Disclosures: van Driel reports no relevant financial disclosures. Please see the full study for all other authors’ relevant financial disclosures. Spriggs reports employment as associate editor of The New England Journal of Medicine. Zivanovic reports no relevant financial disclosures.

    Perspective

    Stephen C. Rubin

    Stephen C. Rubin

    The role of intraperitoneal chemotherapy in the management of advanced ovarian cancer has been intensively studied for several decades. Delivering chemotherapy directly into the abdominal cavity is attractive in this disease because it allows higher concentrations of drug to be delivered directly to the area of the tumor. Prior large-scale randomized trials of repeated cycles of intraperitoneal chemotherapy delivered via an implanted abdominal catheter have shown improved outcomes compared with IV chemotherapy, but catheter-related problems, increased toxicity and logistical issues have limited the adoption of intraperitoneal chemotherapy. In the meantime, advances in IV chemotherapy for ovarian cancer — including neoadjuvant and dose-dense regimens — as well as the development of new targeted agents, have further relegated intraperitoneal chemotherapy to the sidelines.

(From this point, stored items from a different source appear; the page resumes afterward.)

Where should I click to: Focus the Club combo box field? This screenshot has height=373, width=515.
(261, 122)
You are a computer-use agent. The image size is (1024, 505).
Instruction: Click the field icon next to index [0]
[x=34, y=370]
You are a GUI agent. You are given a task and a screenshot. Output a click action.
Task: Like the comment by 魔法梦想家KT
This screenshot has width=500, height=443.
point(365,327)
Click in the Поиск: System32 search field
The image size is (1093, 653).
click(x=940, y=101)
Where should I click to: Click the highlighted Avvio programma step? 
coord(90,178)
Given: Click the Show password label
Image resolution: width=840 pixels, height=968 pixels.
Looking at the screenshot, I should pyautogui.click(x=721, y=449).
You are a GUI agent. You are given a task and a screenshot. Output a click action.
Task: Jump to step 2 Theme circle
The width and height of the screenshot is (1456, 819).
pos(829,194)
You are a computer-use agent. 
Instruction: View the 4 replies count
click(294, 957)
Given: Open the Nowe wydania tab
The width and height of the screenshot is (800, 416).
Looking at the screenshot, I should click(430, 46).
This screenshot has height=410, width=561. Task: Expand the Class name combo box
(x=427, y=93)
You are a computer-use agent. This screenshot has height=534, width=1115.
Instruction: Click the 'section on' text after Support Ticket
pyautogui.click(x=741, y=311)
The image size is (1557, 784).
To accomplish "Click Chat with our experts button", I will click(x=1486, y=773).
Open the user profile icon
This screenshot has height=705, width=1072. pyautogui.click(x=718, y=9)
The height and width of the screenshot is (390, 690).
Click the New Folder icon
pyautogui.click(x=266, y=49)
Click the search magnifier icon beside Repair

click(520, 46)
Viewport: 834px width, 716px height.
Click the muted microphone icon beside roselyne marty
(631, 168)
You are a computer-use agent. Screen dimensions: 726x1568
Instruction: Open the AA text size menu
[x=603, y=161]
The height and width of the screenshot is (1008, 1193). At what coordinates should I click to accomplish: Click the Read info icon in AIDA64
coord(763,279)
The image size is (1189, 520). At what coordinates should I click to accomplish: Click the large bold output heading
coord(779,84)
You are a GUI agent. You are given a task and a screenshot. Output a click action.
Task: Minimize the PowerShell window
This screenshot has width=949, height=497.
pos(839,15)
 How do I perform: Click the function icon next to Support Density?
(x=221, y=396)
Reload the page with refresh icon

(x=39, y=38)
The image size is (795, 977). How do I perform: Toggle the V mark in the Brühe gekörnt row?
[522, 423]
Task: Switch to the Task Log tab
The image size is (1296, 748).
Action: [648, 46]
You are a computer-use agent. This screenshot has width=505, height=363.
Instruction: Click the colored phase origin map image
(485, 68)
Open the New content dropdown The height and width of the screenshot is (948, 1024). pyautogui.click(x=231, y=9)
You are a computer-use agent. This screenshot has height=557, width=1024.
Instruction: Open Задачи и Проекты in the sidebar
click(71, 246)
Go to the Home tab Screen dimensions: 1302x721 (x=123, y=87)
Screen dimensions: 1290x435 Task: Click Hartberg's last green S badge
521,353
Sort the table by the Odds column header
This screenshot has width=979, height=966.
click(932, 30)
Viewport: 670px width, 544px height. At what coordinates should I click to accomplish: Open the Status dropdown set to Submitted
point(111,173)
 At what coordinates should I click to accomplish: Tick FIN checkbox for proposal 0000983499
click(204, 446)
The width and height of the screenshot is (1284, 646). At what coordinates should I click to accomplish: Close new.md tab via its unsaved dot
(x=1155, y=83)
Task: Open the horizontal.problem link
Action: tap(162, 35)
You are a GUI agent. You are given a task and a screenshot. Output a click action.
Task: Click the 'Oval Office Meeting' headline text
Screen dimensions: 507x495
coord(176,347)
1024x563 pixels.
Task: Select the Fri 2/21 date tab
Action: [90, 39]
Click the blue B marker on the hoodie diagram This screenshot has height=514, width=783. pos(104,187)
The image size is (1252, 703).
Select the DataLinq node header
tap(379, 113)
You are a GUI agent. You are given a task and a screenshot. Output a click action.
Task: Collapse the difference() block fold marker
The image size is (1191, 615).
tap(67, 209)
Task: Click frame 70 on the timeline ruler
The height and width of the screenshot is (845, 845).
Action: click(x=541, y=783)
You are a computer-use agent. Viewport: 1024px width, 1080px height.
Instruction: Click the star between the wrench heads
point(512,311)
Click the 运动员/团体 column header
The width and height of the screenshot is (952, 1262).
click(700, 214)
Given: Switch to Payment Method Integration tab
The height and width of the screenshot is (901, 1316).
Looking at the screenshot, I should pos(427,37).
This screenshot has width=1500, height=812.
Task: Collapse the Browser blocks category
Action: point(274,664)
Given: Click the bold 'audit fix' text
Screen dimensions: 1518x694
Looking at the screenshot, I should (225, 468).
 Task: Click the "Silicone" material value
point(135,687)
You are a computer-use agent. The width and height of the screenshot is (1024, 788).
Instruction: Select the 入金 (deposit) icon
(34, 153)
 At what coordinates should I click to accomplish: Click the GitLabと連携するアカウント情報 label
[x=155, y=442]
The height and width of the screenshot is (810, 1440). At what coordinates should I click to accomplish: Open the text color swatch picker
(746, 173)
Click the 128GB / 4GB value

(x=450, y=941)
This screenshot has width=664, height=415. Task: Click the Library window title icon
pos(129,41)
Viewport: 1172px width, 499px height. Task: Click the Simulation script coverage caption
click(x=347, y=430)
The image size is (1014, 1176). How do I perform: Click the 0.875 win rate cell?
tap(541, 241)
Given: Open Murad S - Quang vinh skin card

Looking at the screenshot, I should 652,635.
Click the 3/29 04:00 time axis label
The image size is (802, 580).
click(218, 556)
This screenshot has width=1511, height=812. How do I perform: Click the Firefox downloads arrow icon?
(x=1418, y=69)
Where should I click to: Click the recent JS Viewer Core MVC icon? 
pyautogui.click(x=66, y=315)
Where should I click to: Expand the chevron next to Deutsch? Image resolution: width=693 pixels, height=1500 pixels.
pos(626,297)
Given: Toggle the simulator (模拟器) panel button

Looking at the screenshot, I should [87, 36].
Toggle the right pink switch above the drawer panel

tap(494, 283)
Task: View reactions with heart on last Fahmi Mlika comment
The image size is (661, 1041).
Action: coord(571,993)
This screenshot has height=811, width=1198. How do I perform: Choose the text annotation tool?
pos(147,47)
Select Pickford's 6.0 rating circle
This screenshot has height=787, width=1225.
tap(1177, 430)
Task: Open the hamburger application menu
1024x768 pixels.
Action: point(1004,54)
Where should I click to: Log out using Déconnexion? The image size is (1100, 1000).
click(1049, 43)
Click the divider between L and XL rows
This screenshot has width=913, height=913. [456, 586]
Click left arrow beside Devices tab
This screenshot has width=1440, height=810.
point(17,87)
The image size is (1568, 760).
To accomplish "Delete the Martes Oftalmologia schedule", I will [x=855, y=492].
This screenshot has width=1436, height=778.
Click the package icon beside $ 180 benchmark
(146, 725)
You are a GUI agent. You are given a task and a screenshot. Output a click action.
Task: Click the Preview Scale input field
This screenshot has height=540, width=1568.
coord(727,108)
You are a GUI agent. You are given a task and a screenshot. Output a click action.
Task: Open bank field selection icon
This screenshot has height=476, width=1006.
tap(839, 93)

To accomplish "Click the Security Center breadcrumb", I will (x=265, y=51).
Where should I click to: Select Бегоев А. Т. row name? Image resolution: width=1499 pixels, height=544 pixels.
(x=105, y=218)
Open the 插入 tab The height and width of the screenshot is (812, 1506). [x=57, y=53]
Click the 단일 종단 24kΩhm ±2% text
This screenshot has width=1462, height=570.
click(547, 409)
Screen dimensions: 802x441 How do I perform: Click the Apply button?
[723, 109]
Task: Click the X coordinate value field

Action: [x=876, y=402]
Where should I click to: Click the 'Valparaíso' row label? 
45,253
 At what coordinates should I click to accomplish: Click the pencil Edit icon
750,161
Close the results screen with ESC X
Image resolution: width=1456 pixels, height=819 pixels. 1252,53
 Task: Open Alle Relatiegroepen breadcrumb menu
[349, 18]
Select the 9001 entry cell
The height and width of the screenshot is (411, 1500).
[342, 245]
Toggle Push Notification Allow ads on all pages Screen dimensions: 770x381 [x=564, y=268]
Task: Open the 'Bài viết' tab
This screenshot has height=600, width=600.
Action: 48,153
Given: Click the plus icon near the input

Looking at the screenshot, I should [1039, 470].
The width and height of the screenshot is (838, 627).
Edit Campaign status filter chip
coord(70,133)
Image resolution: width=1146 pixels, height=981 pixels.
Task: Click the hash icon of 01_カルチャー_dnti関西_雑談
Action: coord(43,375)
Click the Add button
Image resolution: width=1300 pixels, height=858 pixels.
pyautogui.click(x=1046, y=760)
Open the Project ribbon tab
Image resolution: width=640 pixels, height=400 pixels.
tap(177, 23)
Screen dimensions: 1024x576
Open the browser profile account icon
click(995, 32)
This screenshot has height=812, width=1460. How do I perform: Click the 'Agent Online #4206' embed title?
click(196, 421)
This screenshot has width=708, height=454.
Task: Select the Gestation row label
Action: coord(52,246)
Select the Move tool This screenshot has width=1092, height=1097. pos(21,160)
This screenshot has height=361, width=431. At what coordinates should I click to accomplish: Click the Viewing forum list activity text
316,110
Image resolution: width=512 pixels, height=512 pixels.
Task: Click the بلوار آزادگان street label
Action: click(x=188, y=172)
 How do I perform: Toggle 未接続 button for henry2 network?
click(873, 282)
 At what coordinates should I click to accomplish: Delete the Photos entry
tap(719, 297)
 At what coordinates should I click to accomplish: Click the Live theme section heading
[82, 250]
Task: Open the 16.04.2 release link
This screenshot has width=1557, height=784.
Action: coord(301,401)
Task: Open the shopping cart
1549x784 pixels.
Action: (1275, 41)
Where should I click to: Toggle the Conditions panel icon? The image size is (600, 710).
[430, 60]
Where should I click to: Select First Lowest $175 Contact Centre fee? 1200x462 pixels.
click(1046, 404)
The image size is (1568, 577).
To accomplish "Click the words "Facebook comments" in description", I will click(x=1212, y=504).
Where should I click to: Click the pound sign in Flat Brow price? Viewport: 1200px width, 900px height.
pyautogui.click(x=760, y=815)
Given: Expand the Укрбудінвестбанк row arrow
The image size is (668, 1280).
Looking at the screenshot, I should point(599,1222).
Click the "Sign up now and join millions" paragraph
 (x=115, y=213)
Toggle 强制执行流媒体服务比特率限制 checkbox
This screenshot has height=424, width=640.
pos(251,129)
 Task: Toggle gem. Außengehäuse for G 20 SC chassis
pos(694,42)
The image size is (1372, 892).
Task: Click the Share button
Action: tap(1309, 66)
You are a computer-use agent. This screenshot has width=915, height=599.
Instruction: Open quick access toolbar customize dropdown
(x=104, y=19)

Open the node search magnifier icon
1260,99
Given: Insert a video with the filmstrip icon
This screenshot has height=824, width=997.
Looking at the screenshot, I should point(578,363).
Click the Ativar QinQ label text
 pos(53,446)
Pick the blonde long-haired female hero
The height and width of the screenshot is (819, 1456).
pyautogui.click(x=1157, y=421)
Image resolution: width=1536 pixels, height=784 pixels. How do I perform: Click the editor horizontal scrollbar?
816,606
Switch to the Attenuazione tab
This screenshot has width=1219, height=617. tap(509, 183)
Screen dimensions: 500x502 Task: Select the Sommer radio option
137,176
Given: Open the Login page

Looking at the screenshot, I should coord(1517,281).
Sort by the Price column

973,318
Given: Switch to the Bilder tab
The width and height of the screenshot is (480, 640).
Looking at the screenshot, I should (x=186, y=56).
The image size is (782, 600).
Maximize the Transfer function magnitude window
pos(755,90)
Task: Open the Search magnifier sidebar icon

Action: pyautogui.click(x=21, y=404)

    The study by van Driel and colleagues has incorporated IP chemotherapy into the treatment of advanced ovarian cancer in a way that seems to eliminate some of the problems traditionally associated with it. In a multicenter randomized trial, women with advanced ovarian cancer who had responded to three cycles of neoadjuvant carboplatin and paclitaxel received interval cytoreductive surgery. If clinicians could cytoreduce the patient’s cancer to optimal or no residual tumor, they underwent random assignment to receive or not receive intraoperative hyperthermic intraperitoneal chemotherapy with cisplatin.

    Hyperthermic intraperitoneal chemotherapy is delivered as a single treatment in the operating room during cytoreductive surgery, and eliminates the catheter-related problems seen with traditional intraperitoneal chemotherapy delivered in multiple postoperative cycles. Heating the chemotherapy to 40° C also increases the penetration of the drug, and increases the sensitivity of the cancer cells to chemotherapy by inhibiting DNA repair.

    The results of this well-done study are impressive, showing improvements in RFS of 3.5 months and OS of almost 12 months, with no increase in serious adverse events. Although hyperthermic intraperitoneal chemotherapy increases expense by adding about 2 hours to the surgical time, the results of this study are likely to stimulate increased interest in this technique.


    Stephen C. Rubin, MD
    Fox Chase Cancer Center

    Disclosures: Rubin reports no relevant financial disclosures.